Work order:
With pictures excluded, repeat exactly the lines from the one containing "This screenshot has height=630, width=1568." through the last line of the material below.

The data:

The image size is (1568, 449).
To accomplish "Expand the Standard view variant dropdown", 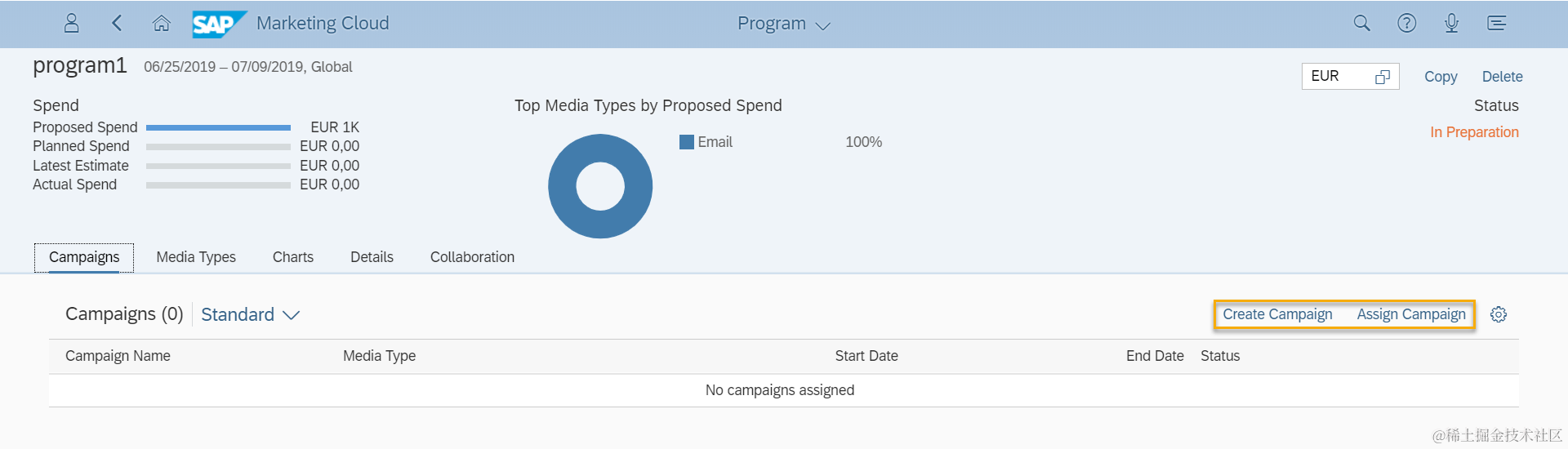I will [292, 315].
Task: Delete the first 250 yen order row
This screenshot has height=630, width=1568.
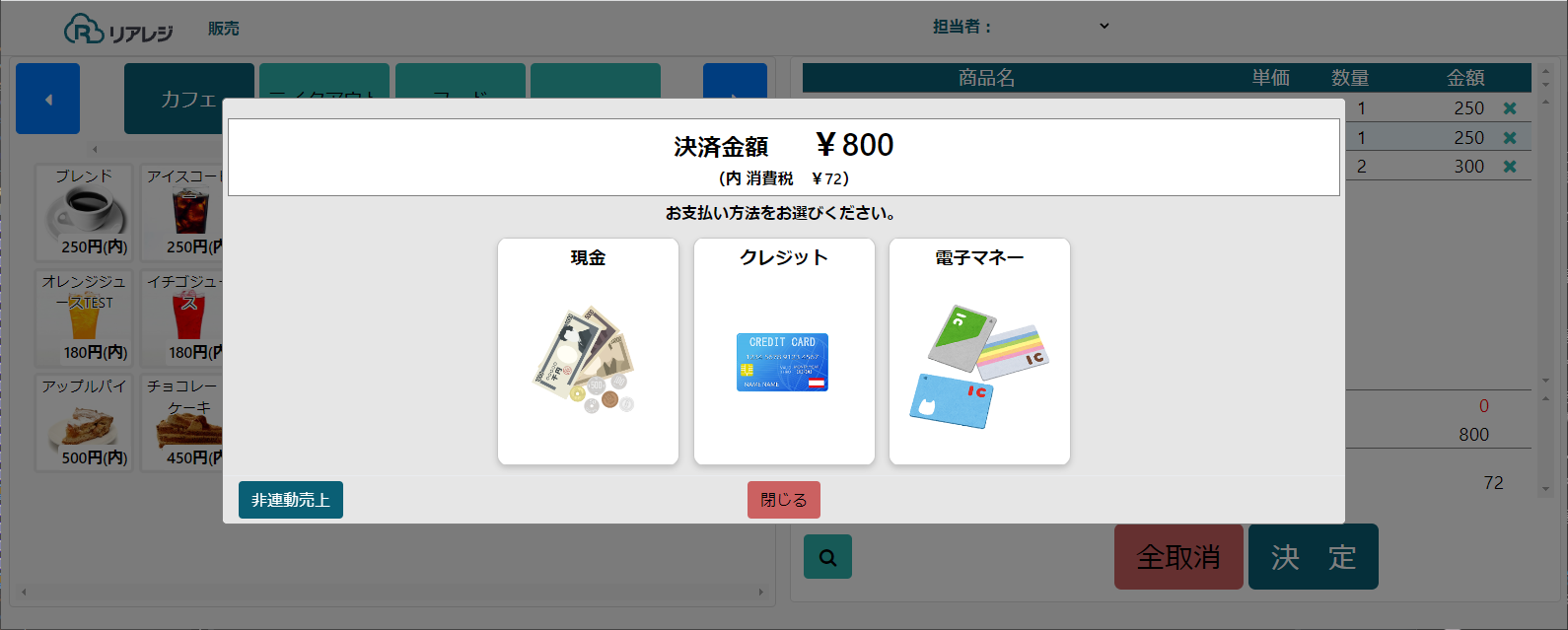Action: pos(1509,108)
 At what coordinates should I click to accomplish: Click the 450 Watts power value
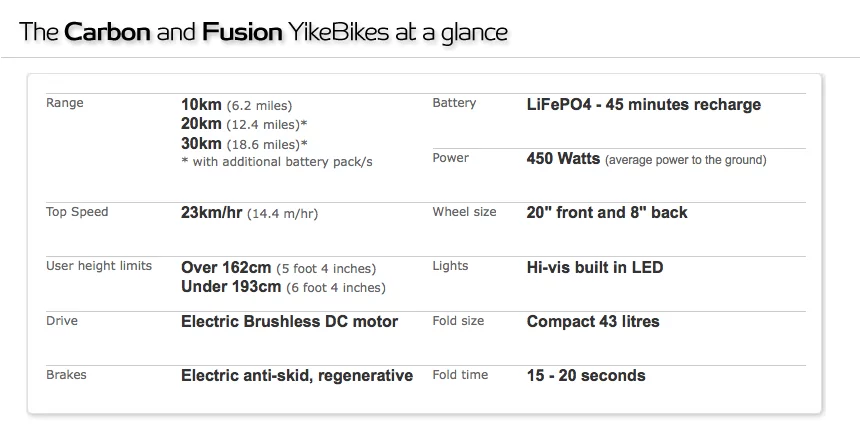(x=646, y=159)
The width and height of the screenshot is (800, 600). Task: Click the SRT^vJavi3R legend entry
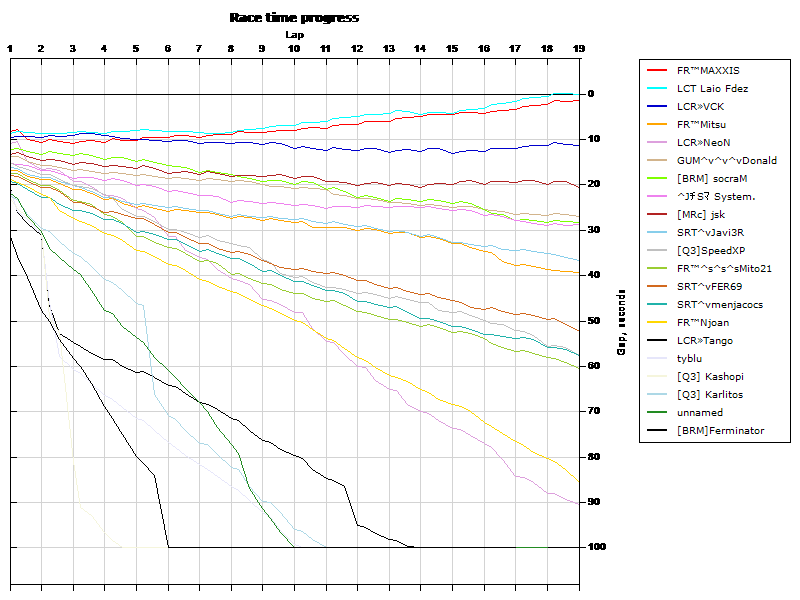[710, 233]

Solution to this task:
This screenshot has height=630, width=1568.
Action: pos(1509,108)
 At what coordinates should I click to accomplish: Click the 450 Watts power value
(x=646, y=159)
The width and height of the screenshot is (800, 600). Task: Click the SRT^vJavi3R legend entry
[710, 233]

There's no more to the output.